• _READING TEXT_
* begin *

Chris,

I've had this same problem over the years with many man hours spent looking for why. We changed to 35 and 50 V parts to good effect in some cases. Other cases were not so easy. I like Cortland's idea the problem is charge current at turn-on. We had a 5 output 350 watt supply and there were definitely some heavy currents flowing at turn-on. In fact, that is when we saw most of the failures, turn it on and blow the caps clean across the test floor. Started a small fire once.

We incorporated soft start into our power supplies at some point in time and this problem seemed to go away too. Coincidence? Never did know for sure. Anyway, good luck!

Scott

At 04:10 PM 7/29/02 -0400, Cortland Richmond wrote:

Chris,

The issue isn't voltage rating; low-ESR caps such as these are susceptible
to excessive charging current at turn-on.  At a former employer, we saw
REALLY GOOD, expensive caps used on a computer's 5V bus exploding at
turn-on, even ones rated at 50 volts. Replacing them with cheaper
electrolytics (TEN volts!) took care of that.  You might be able to
alleviate turn-on stress by using a power-on monitor circuit to slow down
the initial charge. But it'd be far cheaper to go to electrolytics.


Cortland


>> One of my colleagues is testing a new design.  He has designed
>> a buck-boost switching converter which has tantalum output capacitors.

* end *

• _MATERIAL_
* begin *

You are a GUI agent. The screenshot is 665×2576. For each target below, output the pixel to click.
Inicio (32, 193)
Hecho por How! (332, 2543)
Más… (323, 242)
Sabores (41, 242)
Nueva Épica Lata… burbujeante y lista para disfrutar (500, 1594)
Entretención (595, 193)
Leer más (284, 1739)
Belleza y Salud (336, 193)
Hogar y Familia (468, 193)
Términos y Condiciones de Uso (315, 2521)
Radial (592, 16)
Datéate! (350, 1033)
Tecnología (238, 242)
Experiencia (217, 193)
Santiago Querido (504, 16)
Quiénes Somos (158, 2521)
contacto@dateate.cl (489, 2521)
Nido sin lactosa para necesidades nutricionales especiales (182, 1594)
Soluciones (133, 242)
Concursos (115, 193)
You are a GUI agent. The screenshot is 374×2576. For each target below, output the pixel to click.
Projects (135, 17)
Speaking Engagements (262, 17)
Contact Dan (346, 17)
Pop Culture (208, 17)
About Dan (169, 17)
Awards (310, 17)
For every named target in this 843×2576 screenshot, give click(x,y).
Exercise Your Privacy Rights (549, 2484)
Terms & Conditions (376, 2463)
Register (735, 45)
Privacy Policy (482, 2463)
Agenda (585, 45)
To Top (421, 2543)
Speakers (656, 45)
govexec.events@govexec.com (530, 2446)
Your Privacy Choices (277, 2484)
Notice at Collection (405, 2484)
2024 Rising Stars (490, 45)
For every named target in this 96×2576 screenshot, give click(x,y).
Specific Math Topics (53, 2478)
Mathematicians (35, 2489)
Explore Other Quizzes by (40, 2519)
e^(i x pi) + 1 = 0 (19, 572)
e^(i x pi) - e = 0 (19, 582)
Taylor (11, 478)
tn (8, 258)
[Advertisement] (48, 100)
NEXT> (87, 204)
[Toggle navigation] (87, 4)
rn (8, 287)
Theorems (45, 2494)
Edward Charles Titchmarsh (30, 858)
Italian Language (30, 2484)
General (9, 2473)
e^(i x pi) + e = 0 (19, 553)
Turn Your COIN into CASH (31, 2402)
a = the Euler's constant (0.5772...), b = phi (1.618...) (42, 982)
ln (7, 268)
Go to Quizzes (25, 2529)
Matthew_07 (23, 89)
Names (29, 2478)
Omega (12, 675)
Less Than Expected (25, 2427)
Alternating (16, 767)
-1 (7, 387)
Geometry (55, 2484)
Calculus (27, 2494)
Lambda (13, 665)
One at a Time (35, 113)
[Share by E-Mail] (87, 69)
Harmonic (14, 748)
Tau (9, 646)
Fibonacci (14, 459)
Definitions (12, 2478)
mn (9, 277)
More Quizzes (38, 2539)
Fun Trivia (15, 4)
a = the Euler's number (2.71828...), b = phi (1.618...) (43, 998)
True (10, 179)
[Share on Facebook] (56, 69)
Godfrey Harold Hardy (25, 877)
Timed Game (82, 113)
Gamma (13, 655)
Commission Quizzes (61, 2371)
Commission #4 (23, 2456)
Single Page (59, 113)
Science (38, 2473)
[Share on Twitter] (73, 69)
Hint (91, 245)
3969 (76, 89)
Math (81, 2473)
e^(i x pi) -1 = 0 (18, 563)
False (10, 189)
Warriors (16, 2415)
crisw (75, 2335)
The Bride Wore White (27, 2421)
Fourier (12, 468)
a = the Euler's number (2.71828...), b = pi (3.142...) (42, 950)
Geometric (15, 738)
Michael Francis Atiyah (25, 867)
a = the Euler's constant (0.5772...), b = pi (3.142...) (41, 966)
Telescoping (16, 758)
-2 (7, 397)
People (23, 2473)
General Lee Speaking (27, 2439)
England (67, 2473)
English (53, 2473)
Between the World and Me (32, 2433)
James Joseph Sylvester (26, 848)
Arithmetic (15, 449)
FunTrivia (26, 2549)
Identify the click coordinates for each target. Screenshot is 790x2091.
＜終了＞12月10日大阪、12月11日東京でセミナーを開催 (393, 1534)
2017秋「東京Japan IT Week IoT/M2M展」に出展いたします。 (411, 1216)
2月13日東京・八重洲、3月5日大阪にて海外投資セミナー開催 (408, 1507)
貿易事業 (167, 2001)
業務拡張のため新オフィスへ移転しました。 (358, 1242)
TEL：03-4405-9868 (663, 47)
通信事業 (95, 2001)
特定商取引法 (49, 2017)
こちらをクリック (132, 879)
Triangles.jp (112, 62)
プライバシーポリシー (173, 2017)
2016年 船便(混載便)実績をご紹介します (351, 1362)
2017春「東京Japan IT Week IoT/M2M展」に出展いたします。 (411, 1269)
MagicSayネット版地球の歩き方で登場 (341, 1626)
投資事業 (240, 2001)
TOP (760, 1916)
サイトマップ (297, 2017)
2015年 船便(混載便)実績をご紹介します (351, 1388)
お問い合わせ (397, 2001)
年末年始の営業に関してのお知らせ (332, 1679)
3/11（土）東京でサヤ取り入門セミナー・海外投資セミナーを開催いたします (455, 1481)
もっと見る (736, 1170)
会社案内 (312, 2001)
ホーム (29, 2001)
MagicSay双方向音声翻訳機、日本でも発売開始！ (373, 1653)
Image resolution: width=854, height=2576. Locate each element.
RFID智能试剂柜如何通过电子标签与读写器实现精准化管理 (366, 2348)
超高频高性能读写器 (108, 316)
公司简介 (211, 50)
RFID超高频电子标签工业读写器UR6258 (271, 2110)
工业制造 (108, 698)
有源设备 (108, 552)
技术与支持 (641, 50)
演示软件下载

* end *

• _WORK TO COMPLETE_
1: Retype the stretch from "I've had this" through "small fire once." in the capacitor email thread.
2: Answer these questions from the capacitor email thread:
(a) To which voltage ratings did Scott's team switch their parts?
(b) How many outputs and how many watts did Scott's power supply have?
(c) What voltage rating did the cheaper replacement electrolytics in Cortland's account have?
3: Write what comes next in the capacitor email thread, starting after its last line.

• _THE RESULTS_
1:
I've had this same problem over the years with many man hours spent looking for why. We changed to 35 and 50 V parts to good effect in some cases. Other cases were not so easy. I like Cortland's idea the problem is charge current at turn-on. We had a 5 output 350 watt supply and there were definitely some heavy currents flowing at turn-on. In fact, that is when we saw most of the failures, turn it on and blow the caps clean across the test floor. Started a small fire once.

2:
(a) 35 and 50 V
(b) 5 outputs and 350 watts
(c) Ten volts

3:
>> We have looked at his design and gone through the calculations.
>> His output current is 4 A maximum.  His output voltage is 12 VDC  His
>> caclulated ripple current is 800 mA.  He needed a 120 mV ripple voltage,
>> so he put 8 each of 68 uF, 20 V tantalum capacitors (with 150 mOhm ESR)
>> in parallel on the output.   Each cap is rated for approximately 800mA
of
>> ripple current.
>>
>> He has seen two failures of these capacitors during initial testing and
>> demonstrations.  Meanwhile, many initial units run fine.   From what I
can
>> gather, he hasn't violated any design rules.  He has 20V rated caps on a
12V
>> circuit.  He has a ripple current rating of 8 X 800mA (8 caps in
parallel).
>>
>> It is tempting to just increase the voltage rating to 25V or 35V....but
why?
>> Even if he does, how do you prove that the problem is fixed.  It would
take
>> months of testing the new capacitors to get the history that we have on
the
>> existing design.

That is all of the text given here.